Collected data
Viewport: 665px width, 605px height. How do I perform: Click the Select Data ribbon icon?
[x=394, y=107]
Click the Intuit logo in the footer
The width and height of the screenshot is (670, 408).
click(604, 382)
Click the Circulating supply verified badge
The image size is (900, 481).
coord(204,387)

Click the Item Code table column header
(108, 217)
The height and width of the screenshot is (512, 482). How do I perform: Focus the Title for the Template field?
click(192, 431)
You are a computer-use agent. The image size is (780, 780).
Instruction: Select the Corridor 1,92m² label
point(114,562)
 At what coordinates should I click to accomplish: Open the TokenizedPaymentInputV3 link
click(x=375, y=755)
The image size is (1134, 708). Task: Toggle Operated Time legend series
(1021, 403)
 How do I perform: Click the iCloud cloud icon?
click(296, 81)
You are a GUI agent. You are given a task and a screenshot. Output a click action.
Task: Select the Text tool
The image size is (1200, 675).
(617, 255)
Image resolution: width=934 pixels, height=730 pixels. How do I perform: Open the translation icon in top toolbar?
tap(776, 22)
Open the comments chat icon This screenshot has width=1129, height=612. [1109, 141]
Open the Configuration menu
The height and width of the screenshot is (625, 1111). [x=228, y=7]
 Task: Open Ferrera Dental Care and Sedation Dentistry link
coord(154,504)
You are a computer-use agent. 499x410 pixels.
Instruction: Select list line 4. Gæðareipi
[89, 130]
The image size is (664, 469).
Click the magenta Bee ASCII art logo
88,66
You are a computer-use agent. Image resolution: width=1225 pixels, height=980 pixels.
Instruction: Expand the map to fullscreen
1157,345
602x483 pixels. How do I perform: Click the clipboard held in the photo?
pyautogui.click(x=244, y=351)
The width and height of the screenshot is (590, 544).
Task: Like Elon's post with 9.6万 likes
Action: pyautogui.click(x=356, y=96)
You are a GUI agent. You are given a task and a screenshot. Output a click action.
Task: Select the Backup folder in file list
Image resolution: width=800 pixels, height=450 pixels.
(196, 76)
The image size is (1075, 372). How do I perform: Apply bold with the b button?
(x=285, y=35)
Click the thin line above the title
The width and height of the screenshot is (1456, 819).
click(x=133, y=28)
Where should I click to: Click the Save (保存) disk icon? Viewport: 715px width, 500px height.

-- REQUIREMENT --
All of the entries must be quoted exactly; please include each one.

-- RESPONSE AREA --
Viewport: 665px width, 605px height. How do I perform: Click the Select Data ribbon icon?
[x=394, y=107]
Click the Intuit logo in the footer
The width and height of the screenshot is (670, 408).
click(604, 382)
Click the Circulating supply verified badge
The image size is (900, 481).
coord(204,387)

Click the Item Code table column header
(108, 217)
The height and width of the screenshot is (512, 482). How do I perform: Focus the Title for the Template field?
click(192, 431)
You are a computer-use agent. The image size is (780, 780).
Instruction: Select the Corridor 1,92m² label
point(114,562)
 At what coordinates should I click to accomplish: Open the TokenizedPaymentInputV3 link
click(x=375, y=755)
The image size is (1134, 708). Task: Toggle Operated Time legend series
(1021, 403)
 How do I perform: Click the iCloud cloud icon?
click(296, 81)
You are a GUI agent. You are given a task and a screenshot. Output a click action.
Task: Select the Text tool
The image size is (1200, 675).
(617, 255)
Image resolution: width=934 pixels, height=730 pixels. How do I perform: Open the translation icon in top toolbar?
tap(776, 22)
Open the comments chat icon This screenshot has width=1129, height=612. [1109, 141]
Open the Configuration menu
The height and width of the screenshot is (625, 1111). [x=228, y=7]
 Task: Open Ferrera Dental Care and Sedation Dentistry link
coord(154,504)
You are a computer-use agent. 499x410 pixels.
Instruction: Select list line 4. Gæðareipi
[89, 130]
The image size is (664, 469).
Click the magenta Bee ASCII art logo
88,66
You are a computer-use agent. Image resolution: width=1225 pixels, height=980 pixels.
Instruction: Expand the map to fullscreen
1157,345
602x483 pixels. How do I perform: Click the clipboard held in the photo?
pyautogui.click(x=244, y=351)
The width and height of the screenshot is (590, 544).
Task: Like Elon's post with 9.6万 likes
Action: pyautogui.click(x=356, y=96)
You are a GUI agent. You are given a task and a screenshot. Output a click action.
Task: Select the Backup folder in file list
Image resolution: width=800 pixels, height=450 pixels.
(196, 76)
The image size is (1075, 372). How do I perform: Apply bold with the b button?
(x=285, y=35)
Click the thin line above the title
The width and height of the screenshot is (1456, 819).
click(x=133, y=28)
Where should I click to: Click the Save (保存) disk icon? Viewport: 715px width, 500px height.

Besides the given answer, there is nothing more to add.